To do:
Repeat word for word the items between the line containing "The height and width of the screenshot is (445, 815)." and the line containing "pyautogui.click(x=778, y=7)", with both of those lines included.

[Word and item position data]
↓
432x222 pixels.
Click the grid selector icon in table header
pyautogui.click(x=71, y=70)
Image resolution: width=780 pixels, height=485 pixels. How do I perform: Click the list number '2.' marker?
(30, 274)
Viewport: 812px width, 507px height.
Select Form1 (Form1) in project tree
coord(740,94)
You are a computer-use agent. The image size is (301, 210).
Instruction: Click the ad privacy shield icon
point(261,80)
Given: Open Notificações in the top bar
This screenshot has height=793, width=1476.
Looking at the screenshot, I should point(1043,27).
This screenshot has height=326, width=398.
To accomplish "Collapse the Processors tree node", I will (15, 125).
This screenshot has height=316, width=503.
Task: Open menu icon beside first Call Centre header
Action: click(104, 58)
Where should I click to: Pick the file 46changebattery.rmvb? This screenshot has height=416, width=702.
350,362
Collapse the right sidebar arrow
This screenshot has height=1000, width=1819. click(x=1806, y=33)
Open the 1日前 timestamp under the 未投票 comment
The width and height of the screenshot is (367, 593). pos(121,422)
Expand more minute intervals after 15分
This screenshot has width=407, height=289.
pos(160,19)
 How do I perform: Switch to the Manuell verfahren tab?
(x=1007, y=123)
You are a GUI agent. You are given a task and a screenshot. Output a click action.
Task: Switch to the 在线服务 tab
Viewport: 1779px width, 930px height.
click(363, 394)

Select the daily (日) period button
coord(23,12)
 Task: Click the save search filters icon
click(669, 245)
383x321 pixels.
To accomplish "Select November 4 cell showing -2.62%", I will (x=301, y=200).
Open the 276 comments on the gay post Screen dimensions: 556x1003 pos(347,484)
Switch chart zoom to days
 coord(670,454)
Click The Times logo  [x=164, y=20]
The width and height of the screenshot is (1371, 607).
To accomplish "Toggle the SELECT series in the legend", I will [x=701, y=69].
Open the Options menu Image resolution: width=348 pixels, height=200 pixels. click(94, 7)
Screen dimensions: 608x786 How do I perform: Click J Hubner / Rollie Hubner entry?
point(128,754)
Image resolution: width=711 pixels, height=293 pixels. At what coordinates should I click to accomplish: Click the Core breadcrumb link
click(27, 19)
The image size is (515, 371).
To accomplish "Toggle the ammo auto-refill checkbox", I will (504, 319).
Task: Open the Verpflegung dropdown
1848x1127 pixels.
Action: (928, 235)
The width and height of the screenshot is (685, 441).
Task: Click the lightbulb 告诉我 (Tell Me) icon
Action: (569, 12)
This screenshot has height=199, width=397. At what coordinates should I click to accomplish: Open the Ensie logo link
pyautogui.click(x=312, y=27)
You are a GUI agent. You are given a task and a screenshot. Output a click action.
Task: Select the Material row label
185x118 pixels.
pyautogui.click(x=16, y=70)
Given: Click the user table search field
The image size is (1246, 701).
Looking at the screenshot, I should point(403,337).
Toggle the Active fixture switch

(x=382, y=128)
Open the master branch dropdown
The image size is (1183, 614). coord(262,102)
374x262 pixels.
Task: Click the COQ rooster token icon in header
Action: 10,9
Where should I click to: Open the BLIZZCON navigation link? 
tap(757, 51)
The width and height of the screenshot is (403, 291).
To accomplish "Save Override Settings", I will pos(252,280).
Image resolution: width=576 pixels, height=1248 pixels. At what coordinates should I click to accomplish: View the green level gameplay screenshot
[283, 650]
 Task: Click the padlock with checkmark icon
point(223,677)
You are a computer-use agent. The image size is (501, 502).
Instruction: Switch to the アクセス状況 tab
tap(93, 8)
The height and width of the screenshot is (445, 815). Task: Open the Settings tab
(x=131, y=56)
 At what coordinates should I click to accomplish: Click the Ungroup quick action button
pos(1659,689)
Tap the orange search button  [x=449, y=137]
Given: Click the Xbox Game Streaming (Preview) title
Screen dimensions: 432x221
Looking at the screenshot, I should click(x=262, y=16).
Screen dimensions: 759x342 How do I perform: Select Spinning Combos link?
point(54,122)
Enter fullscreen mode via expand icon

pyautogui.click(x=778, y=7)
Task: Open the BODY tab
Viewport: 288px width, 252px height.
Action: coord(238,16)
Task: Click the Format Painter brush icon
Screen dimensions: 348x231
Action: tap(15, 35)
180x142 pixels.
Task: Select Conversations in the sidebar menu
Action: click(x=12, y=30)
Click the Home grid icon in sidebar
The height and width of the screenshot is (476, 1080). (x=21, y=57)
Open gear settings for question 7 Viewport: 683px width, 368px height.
↑
Response to the task:
The height and width of the screenshot is (445, 815). Task: Open the Settings tab
(x=131, y=56)
 At what coordinates should I click to accomplish: Click the Ungroup quick action button
pos(1659,689)
Tap the orange search button  [x=449, y=137]
Given: Click the Xbox Game Streaming (Preview) title
Screen dimensions: 432x221
Looking at the screenshot, I should click(x=262, y=16).
Screen dimensions: 759x342 How do I perform: Select Spinning Combos link?
point(54,122)
Enter fullscreen mode via expand icon

pyautogui.click(x=778, y=7)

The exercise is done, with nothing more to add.